For tech leaders, the path forward starts with readiness, not hype. Monoliths with limited testing rarely produce net gains; agents evolve where testing is reliable and can lead to iterative improvement. That’s what a loop is Anthropic calls coding agents. Piloting in narrow domains (test generation, legacy modernization, isolated refactorings); treat each deployment as an experiment with clear metrics (defect escape rate, PR cycle time, change failure rate, burned-in security arrangements). As your exploit of agents grows, treat your agents like a data infrastructure: every plan, context snapshot, activity log, and test run is data that contributes to a searchable memory of engineering intent and lasting competitive advantage.
In fact, agent coding is not a tooling problem, but a data problem. Each context snapshot, test iteration, and code revision becomes a form of structured data that must be stored, indexed, and reused. As these agents proliferate, enterprises will need to manage an entirely fresh layer of data: one that will record not only what was built, but also how it was justified. This change transforms engineering logs into a knowledge graph of intent, decision making, and validation. Over time, organizations that can query and retrieve this contextual memory will overtake those that still treat code as unchanging text.

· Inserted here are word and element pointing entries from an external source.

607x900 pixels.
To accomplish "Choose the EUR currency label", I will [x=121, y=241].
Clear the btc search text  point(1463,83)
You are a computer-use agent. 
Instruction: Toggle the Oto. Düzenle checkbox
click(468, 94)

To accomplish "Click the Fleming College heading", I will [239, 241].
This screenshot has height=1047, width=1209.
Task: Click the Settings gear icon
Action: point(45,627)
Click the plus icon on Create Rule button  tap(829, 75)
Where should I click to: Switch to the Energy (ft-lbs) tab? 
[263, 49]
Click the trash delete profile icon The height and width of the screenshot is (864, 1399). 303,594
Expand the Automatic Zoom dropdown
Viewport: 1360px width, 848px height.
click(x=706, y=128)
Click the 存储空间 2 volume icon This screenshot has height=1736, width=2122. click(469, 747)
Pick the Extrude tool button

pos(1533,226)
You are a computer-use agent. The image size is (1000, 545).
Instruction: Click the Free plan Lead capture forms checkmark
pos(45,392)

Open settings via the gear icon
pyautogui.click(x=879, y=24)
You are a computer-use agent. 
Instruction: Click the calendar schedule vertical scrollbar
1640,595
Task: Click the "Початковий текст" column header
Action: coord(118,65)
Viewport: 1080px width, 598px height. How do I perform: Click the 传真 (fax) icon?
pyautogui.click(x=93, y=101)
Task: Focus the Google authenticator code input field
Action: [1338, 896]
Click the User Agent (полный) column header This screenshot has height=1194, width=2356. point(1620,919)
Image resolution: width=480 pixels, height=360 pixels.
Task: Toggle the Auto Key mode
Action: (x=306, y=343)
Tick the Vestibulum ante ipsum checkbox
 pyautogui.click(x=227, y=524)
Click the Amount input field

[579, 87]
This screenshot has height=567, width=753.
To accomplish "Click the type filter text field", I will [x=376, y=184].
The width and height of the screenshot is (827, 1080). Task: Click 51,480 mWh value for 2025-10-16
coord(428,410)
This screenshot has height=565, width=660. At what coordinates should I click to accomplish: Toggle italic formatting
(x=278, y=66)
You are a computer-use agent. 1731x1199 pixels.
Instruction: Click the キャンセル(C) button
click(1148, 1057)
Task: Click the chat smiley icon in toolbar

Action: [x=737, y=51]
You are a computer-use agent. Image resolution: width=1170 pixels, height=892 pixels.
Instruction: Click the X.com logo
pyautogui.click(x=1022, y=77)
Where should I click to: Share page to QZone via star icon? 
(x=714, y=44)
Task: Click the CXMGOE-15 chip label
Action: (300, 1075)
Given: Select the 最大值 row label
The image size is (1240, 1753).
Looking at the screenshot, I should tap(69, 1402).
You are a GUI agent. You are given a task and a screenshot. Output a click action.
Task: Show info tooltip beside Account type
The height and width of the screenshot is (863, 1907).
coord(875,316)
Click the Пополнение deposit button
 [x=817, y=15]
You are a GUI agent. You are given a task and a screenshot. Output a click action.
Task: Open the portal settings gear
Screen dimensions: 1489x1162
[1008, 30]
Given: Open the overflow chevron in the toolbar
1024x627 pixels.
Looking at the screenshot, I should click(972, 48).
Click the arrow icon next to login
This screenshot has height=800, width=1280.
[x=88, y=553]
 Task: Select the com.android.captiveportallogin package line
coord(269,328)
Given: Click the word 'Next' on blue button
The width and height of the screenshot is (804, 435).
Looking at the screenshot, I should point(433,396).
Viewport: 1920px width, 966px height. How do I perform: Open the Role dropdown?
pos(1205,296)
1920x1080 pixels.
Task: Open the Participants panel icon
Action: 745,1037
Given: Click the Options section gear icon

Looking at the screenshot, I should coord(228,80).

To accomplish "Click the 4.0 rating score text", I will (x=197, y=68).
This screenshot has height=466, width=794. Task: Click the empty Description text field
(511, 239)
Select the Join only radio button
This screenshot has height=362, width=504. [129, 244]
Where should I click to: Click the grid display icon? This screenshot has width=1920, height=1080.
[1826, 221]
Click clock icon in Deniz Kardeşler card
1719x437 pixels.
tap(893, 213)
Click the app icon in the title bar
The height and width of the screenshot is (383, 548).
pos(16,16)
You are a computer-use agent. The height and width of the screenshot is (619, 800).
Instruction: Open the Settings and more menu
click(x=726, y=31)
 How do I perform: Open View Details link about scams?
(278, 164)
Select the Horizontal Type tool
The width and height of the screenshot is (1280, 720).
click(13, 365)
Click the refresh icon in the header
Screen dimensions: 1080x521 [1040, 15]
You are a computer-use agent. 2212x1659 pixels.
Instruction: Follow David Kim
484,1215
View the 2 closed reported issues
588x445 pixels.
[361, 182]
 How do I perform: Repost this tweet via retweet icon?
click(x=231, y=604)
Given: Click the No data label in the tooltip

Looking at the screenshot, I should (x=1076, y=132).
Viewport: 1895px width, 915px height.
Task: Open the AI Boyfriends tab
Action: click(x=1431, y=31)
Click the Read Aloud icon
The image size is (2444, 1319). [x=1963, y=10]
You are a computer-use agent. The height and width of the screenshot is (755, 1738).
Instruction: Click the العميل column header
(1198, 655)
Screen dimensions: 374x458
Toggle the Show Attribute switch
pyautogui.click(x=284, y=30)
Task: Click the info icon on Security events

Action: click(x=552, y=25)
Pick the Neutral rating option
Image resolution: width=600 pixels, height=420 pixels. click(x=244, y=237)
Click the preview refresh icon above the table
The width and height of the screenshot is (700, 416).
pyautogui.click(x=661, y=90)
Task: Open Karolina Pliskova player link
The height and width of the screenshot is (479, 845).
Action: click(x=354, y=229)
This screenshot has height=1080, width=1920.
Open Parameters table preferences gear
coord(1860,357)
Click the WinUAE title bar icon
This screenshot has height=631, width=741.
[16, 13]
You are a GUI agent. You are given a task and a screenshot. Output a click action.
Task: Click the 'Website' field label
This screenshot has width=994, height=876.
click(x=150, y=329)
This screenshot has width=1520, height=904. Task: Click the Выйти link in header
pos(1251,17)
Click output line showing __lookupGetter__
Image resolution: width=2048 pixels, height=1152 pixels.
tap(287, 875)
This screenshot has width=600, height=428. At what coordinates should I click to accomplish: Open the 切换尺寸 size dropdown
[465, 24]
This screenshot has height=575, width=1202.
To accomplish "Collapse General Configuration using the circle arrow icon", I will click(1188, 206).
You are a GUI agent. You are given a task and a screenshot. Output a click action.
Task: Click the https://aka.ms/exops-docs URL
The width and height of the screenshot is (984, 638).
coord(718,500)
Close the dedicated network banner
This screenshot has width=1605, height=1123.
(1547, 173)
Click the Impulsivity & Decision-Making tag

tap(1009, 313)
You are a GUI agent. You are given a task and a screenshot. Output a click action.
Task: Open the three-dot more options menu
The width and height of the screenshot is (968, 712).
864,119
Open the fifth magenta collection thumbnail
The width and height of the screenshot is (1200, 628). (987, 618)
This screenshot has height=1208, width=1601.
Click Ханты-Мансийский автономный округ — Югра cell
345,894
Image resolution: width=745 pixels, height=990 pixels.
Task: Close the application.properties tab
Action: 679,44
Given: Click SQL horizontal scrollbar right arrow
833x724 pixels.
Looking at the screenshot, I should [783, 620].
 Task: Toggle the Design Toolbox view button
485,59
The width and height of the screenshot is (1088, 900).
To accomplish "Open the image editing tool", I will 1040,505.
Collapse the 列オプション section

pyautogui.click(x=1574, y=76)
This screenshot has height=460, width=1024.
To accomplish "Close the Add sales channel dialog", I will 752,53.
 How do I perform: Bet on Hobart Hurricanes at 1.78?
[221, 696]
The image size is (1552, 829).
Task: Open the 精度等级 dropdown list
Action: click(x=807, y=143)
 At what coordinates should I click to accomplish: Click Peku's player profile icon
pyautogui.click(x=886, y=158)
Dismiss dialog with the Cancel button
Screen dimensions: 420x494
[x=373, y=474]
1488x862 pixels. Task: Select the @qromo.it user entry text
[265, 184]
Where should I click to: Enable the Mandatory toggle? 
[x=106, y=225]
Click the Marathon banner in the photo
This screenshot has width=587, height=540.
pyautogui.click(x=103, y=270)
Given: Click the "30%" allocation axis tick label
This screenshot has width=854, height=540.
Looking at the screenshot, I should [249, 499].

The coming year will likely determine whether agent coding becomes a cornerstone of enterprise growth or another overpromise. The difference will depend on context engineering: how intelligently teams design the information substrate on which their agents rely. The winners will be those who see autonomy not as magic, but as an extension of disciplined systems design: crystal clear workflows, measurable feedback, and demanding management.
Conclusion
Platforms converge on orchestration and guardrails, and research continues to improve context control during inference. The winners over the next 12 to 24 months won’t be the teams with the flashiest models; they are the ones who develop the context as a resource and treat the workflow as a product. Do this and autonomy will fold. Skip this and the review queue will do it.
Context + agent = leverage. Skip the first half and the rest falls apart.
Dhyey Mavani is accelerating the development of generative artificial intelligence at LinkedIn.